What you are asked to do - Pictures left aside, return the lines below exactly, from the one with "Task: Reload the Meet page" to the end, including both ends.

Source records
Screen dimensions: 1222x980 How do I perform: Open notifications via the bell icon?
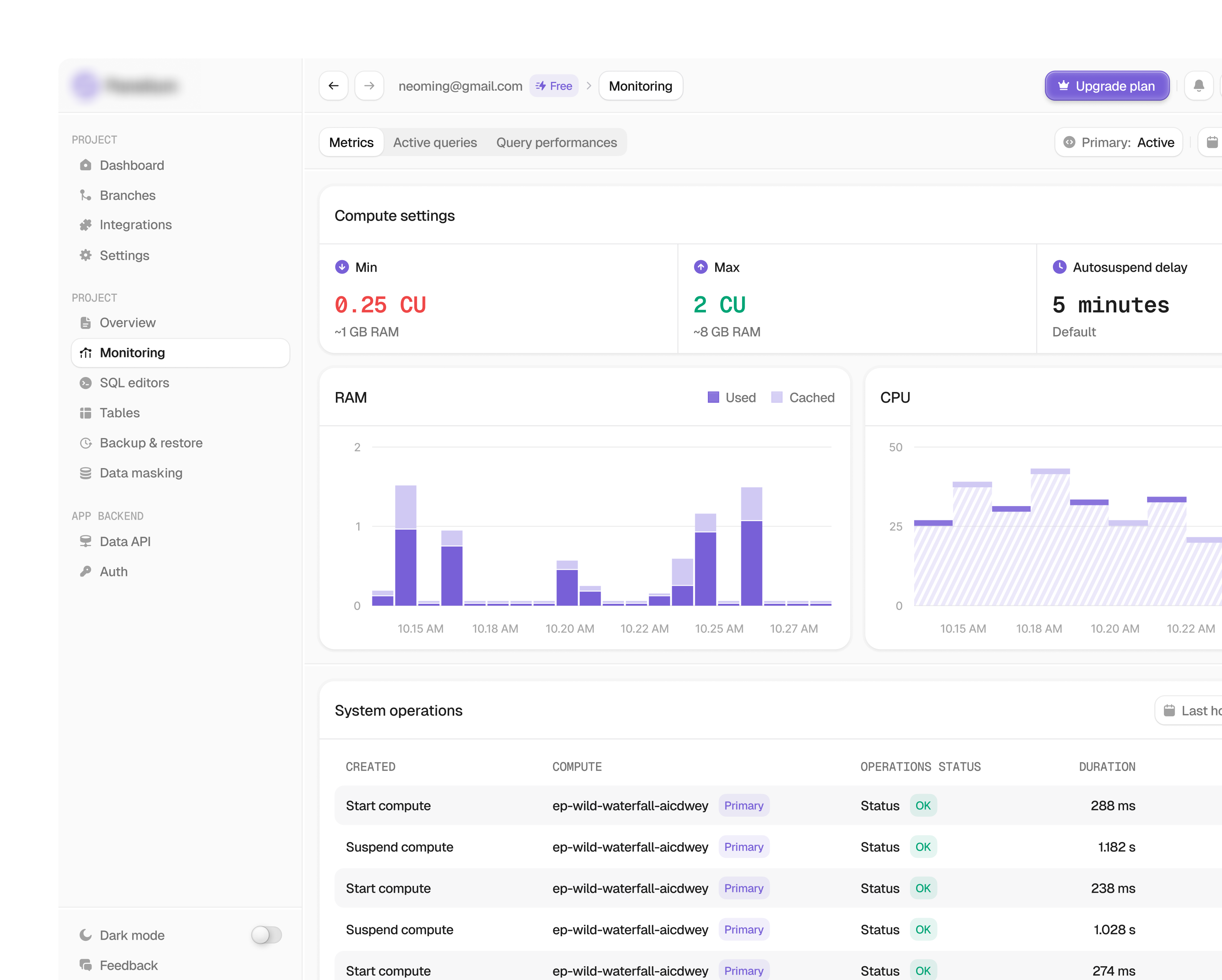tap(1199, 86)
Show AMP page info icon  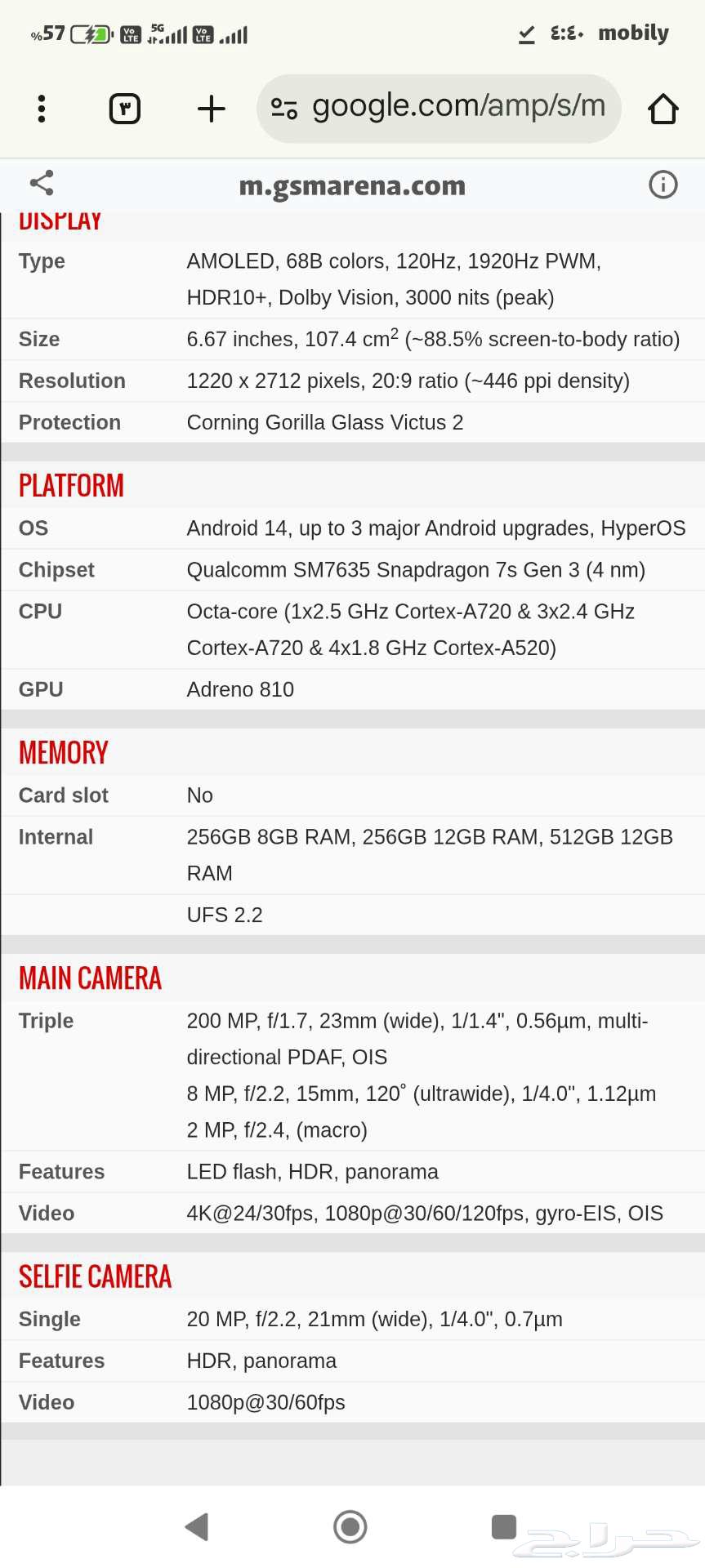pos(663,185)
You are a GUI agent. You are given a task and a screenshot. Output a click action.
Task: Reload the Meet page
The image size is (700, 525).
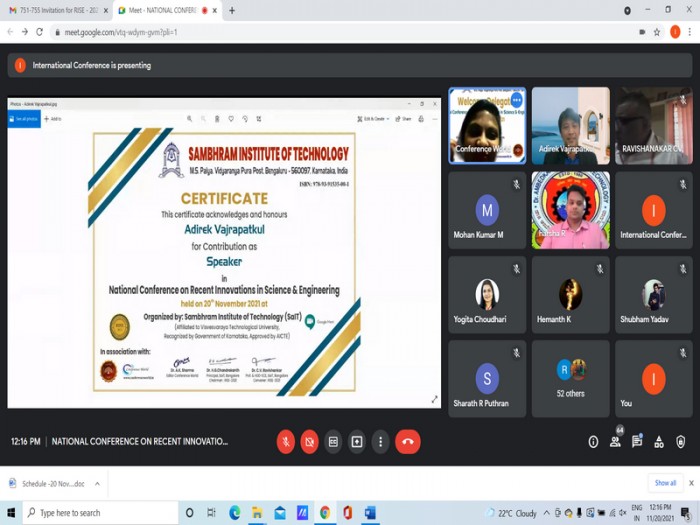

Result below -
Task: Reload the Meet page
The image size is (700, 525).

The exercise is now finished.